专利名称：D-泛酸内酯水解酶和编码该酶的基因的制作方法
技术领域：
本发明涉及一种用于D，L-泛酸内酯的光学拆分(opticalresolution)的新的酶及编码该酶的基因，该拆分是通过D-选择性不对称水解进行的。本发明主要涉及具有来自尖镰孢(FusariumOxysporum)的天然D-泛酸内酯水解酶活性或实质上具有与该酶同等活性的蛋白质以及编码它们的基因。再详细点说，本发明涉及含有编码该蛋白质的碱基序列的DNA；以及用该DNA转化的宿主细胞；用宿主细胞制造D-泛酸内酯水解酶的方法；还涉及这些蛋白质以及宿主细胞的用途。
D-泛酸内酯是制造医学上或生理学上有用的重要的维生素D-泛酸以及双泛酰硫乙胺的中间体。以前，D-泛酸内酯是通过光学拆分化学方法合成的D，L-泛酸内酯制造的。然而，这个方法的缺点是需要价格高的奎宁、番木鳖碱等拆解试剂，D-泛酸内酯的回收也不容易。为了解决这样的问题，本发明人于特开平3-65198号以及特开平4-144681号公报中提出了通过酶的不对称水解光学拆分D，L-泛酸内酯的方法。
即D-泛酸内酯的制造方法和利用下列各属微生物制造D-泛酸水解酶的方法。这些菌属是镰孢属、柱孢属(Cylindrocarpon)、赤霉属、曲霉属、青霉属、根霉属、周刺座霉属、粘帚霉属、散囊菌属、丛赤壳属(Nectoria)、裂盾菌属、漆斑菌属、脉孢菌属、支顶孢属、锈生座孢属、犁头霉属、孢子丝菌属、轮枝孢属、节皮菌属。
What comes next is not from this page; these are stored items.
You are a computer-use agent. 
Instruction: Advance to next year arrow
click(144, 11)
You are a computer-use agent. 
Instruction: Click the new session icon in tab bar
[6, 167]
D-泛酸内酯的制造方法的特征是，从上列各菌属中选出具有水解内酯能力的微生物，利用该微生物，有选择地不对称水解D，L-泛酸内酯中的D-体，使它生成D-泛酸，分离该泛酸，将它转换成D-泛酸内酯。
但是这里提到的很多微生物未必都有可直接用于工业上的水解活性。为了使这些微生物具有的酶活性达到工业上可应用的水平，需要就培养条件、活性诱导条件等进行长时间的烦琐而艰难的研究。由于这些微生物是真菌，菌体呈现出带有各式各样形态的菌丝状。与具有单一形态的细菌等相比，存在着制备利于工业上生产用的固定化菌体相当困难的问题。还存在从菌体精制酶时，D-泛酸内酯水解酶的回收率也相当低等问题。
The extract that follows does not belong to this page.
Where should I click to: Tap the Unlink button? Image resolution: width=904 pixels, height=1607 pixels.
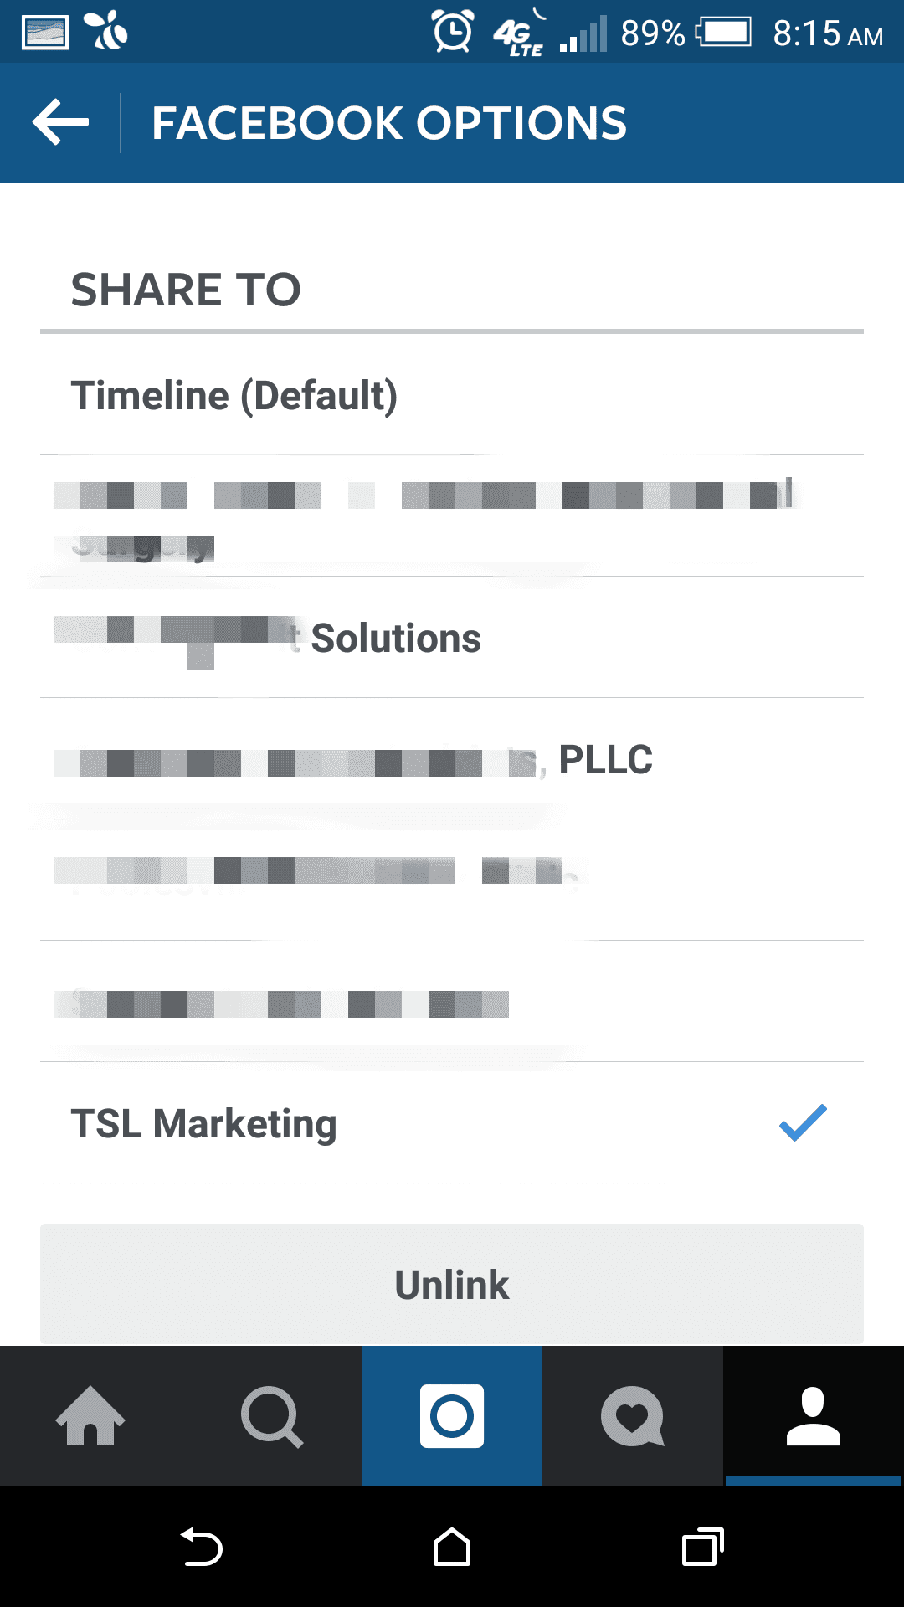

本发明的目的是解决这些问题，通过改变D-泛酸内酯水解酶本身使酶的活性急剧上升。就是说，本发明弄清了编码天然的D-泛酸内酯水解酶，例如来源于尖镰孢的天然的D-泛酸内酯水解酶的基因以及编码具有与该酶同等活性的蛋白质的基因，提供用含有编码该蛋白质的碱基序列的DNA转化了的宿主细胞，以及提供用该宿主细胞制造这种蛋白质的方法，还提供这些蛋白质和宿主细胞的用途等。
本发明人考虑到如果从具有上述水解内酯能力的微生物分离出编码D-泛酸内酯水解酶的基因，利用分离出的D-泛酸内酯水解酶基因，开发出效率高而且更有利于生产的D-泛酸内酯生产系统，不仅可以解决上述各种各样的问题，而且有利于带有更新功能的具有水解内酯能力的酶的开发以及使用了这种酶的技术开发的很多方面。特别是本发明人成功地从可以生产D-泛酸内酯水解酶的镰孢属微生物，如尖镰孢中分离出了编码具有水解D-泛酸内酯活性的水解酶的新的基因，从而完成了本发明。
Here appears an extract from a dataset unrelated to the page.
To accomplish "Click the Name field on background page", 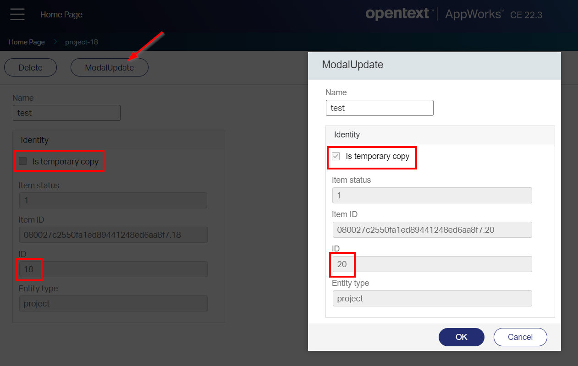I will (x=66, y=113).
本发明涉及如下一些内容具有天然的D-泛酸内酯水解酶活性或实质上具有与该酶同等活性或同等的一级结构的蛋白质或它的盐，该蛋白质的特征的部分多肽或它的盐，编码酶或蛋白质的基因，例如，DNA、RNA等；利用基因重组技术对该基因进行重组获得含有该基因的载体或质粒；用这样的载体等转化的宿主细胞；培养该宿主细胞，制造该蛋白质或它的盐的方法；利用基因操作获得的宿主细胞和重组蛋白质或它的盐等进行D、L-泛酸内酯的光学拆分，合成D-泛酸内酯的方法以及称之为固定化酶的生产D-泛酸内酯系统的手段。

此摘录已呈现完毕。